Poésie complète, 1980-2020, Jacques Guigou (par Marc Wetzel)
Poésie complète, 1980-2020, Jacques Guigou, Editions L’Impliqué, septembre 2021, 712 pages, 25 €
« D’abord ces sables piétinés
puis la mer
la mer et sa constellation d’éclats
puis les oscillations
de ces coquilles qui se font
de ces fossiles qui se défont
puis l’ancien phare
désinvolte autant que serein
soudain sur le quai
le coup de patte de ce qui n’apparaît pas » (p.634)
Il n’y a ni insinuation, ni ironie, ni même métaphores dans la poésie de Jacques Guigou, parce qu’elle se veut passionnément fidèle au monde (au monde des éléments, des reliefs, des cycles), et que le monde, lui, advient et se répète, forme et déforme ce qu’il est, se fracture, se soulève, s’écoule et s’érode, sans jamais suggérer, railler ni même comparer.

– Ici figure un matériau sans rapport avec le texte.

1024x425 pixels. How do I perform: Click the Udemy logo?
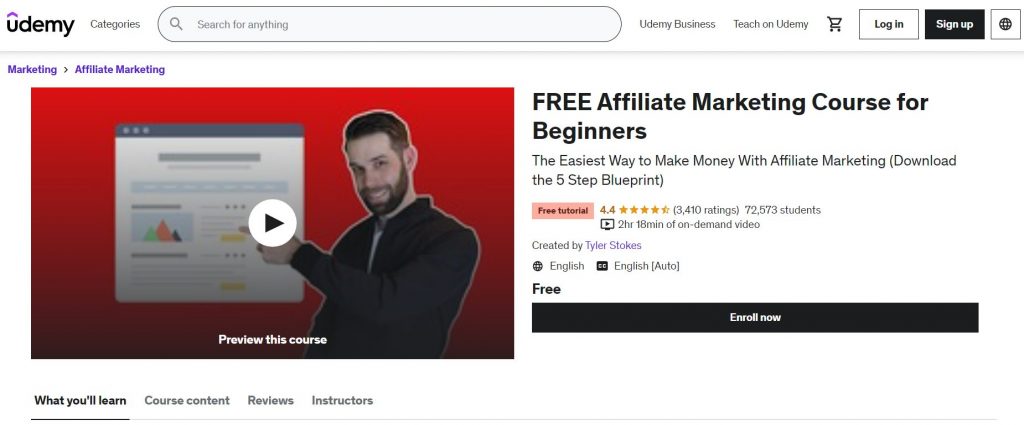coord(40,24)
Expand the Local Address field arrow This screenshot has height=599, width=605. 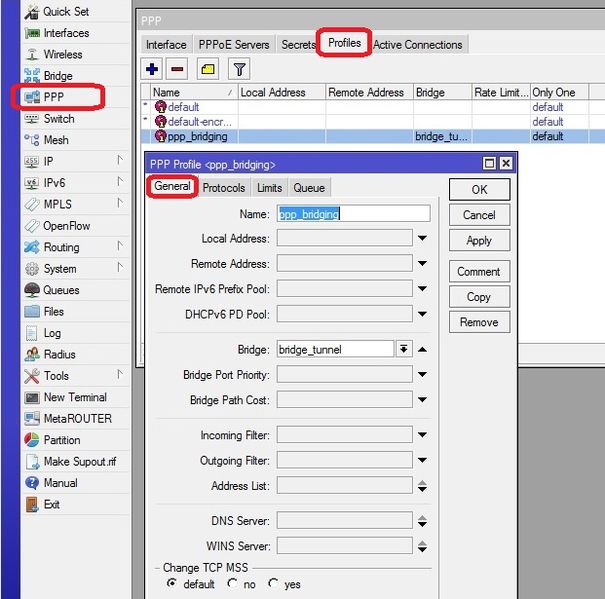pos(422,238)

Le poète imite cette sobriété dynamique et nourrie à elle-même.
« Ils disent inspiration
alors que simple
abonde sa présence
ils disent métaphore
mais un seul mot
pris sur l’envers de cette mer
aujourd’hui si féconde
suffit à faire l’unité
du monde » (p.433)
Le poète camarguais suit à la trace le devenir local des choses ; il s’immerge franchement dans ce qui survient, il partage toujours volontiers les tensions de ce qui l’accueille, il aime et admire le réel tel qu’il sait et doit se produire lui-même, école globale de présence dont ce réel est à la fois l’unique maître et élève. Monde qui ne fait que les miracles utiles dont il est capable, et pour ceux dont l’attention se fait digne de lui.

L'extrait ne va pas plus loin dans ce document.